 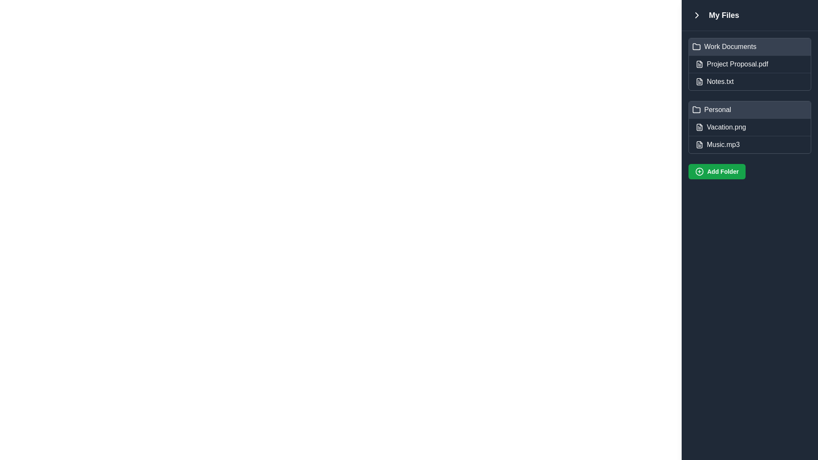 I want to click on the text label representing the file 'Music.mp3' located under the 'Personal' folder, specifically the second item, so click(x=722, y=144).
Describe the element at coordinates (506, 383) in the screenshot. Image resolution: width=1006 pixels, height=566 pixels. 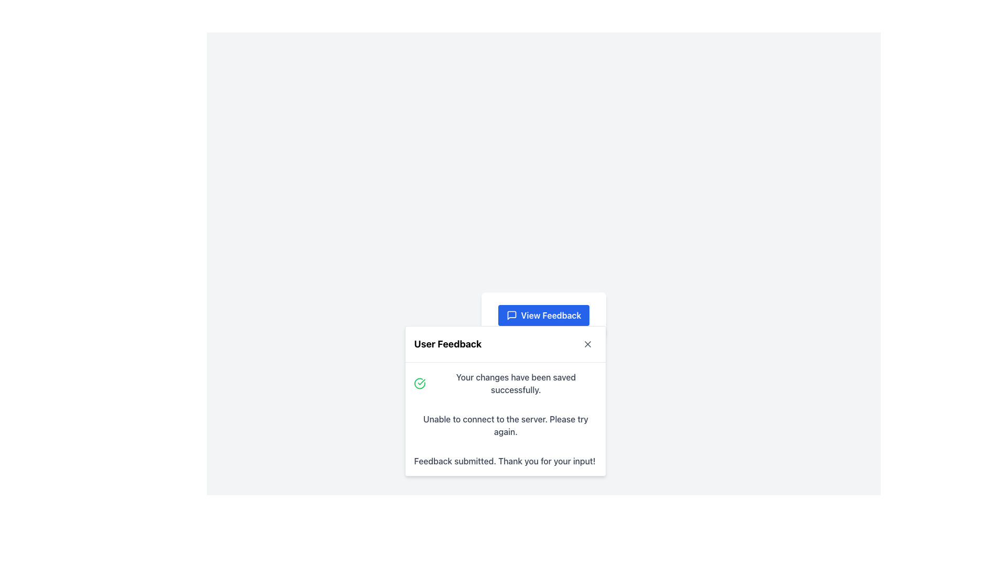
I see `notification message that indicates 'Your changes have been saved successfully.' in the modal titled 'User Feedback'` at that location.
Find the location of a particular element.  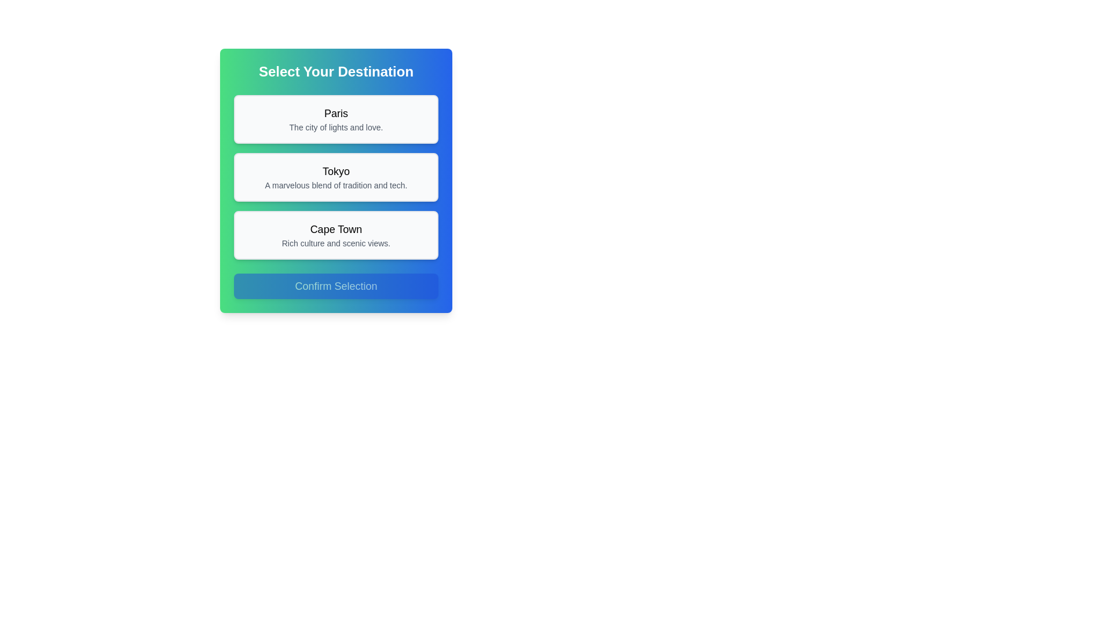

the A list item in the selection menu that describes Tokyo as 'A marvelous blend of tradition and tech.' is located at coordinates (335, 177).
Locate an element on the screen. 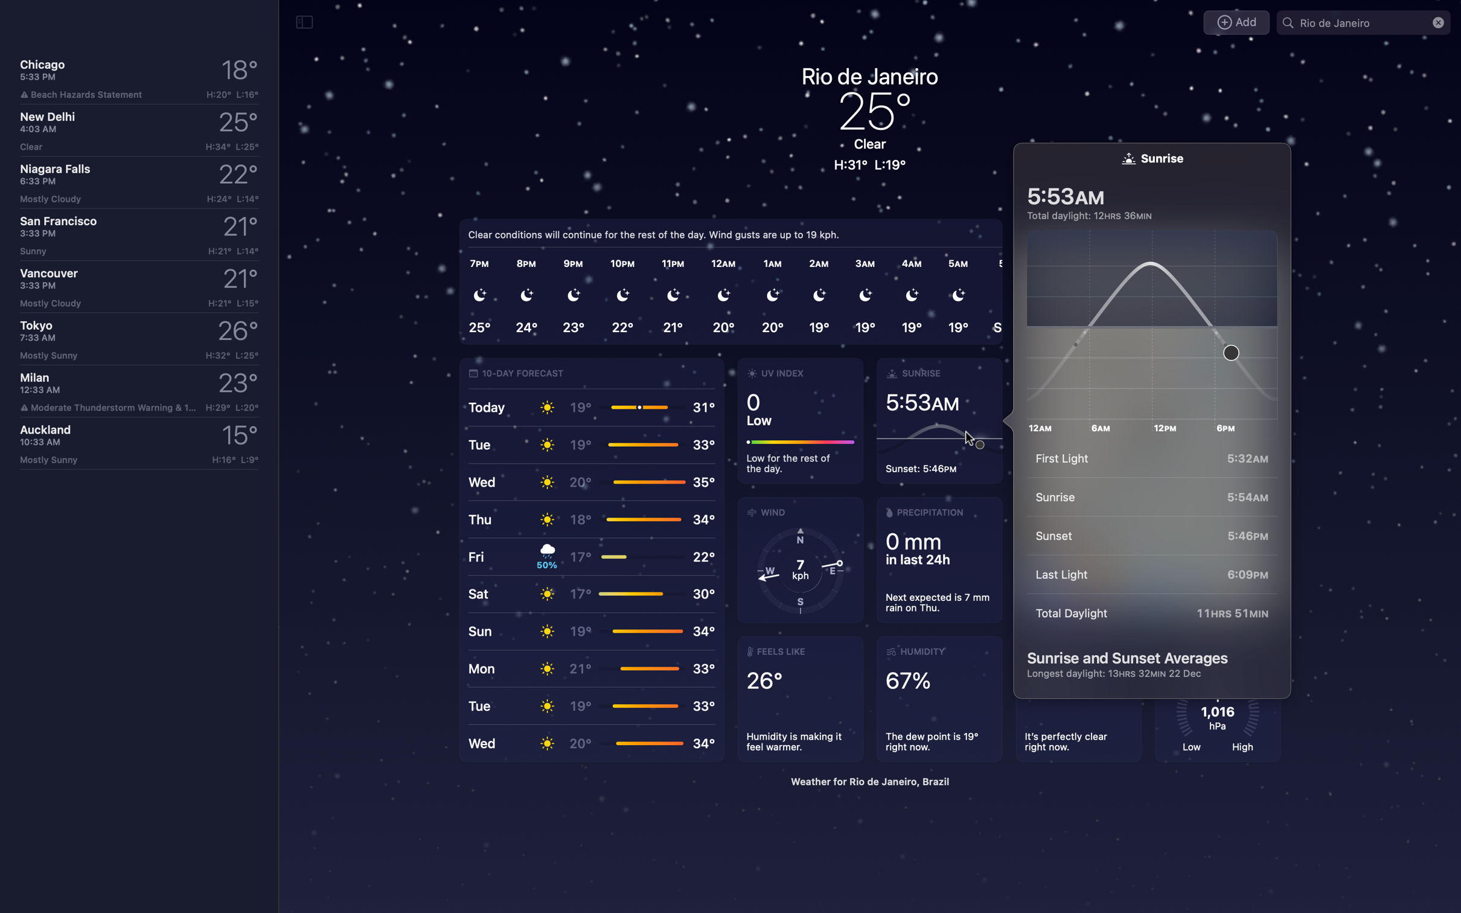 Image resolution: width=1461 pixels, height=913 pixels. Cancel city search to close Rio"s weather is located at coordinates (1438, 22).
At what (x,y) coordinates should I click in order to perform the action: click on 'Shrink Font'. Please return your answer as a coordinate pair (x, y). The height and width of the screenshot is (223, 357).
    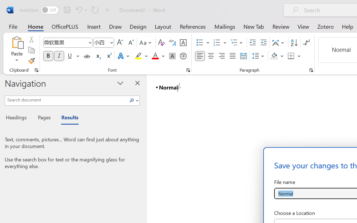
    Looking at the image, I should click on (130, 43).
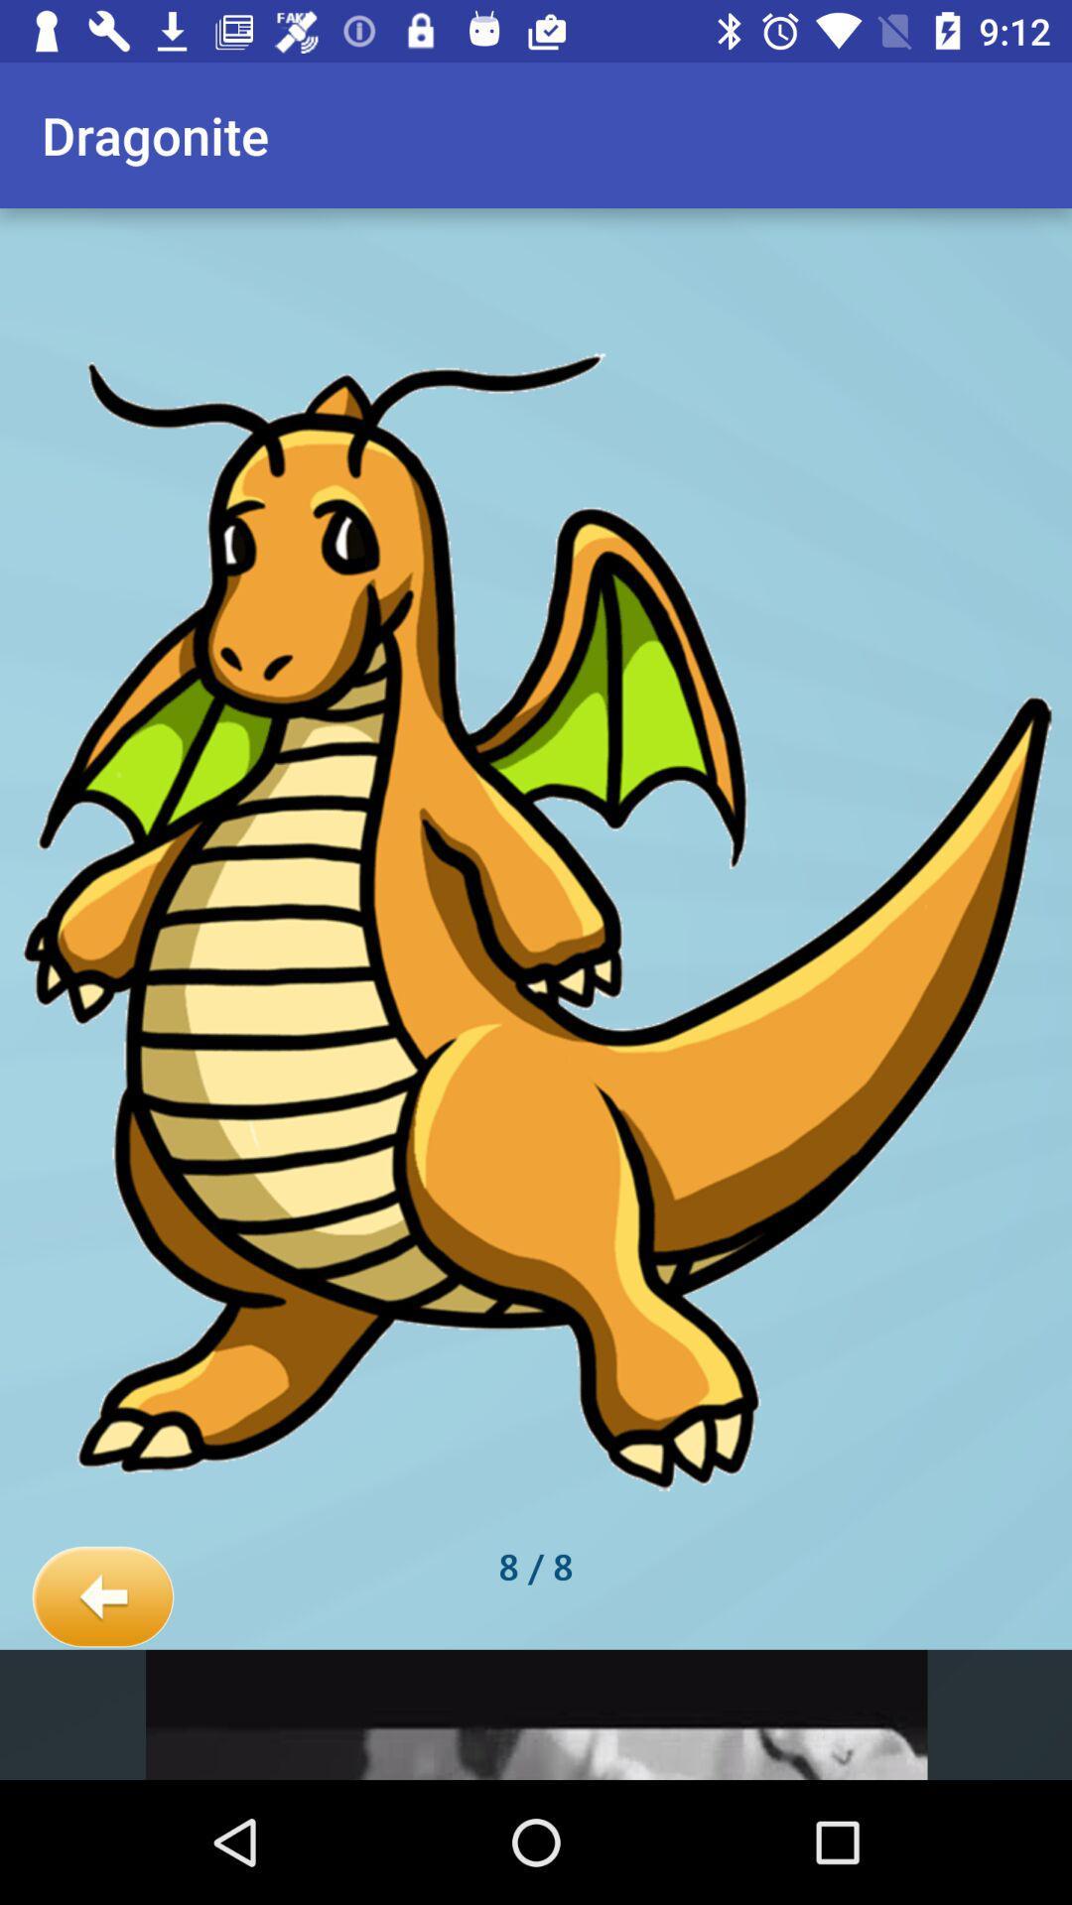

### Consigne
Reproduisez à l'identique les lignes comprises entre celle qui contient « At what (x,y) » et la dernière ligne, bornes incluses. Laissez les images de côté dans votre réponse.

### Corrigé
At what (x,y) coordinates should I click in order to perform the action: click on 'Shrink Font'. Please return your answer as a coordinate pair (x, y). The height and width of the screenshot is (223, 357).
    Looking at the image, I should click on (130, 43).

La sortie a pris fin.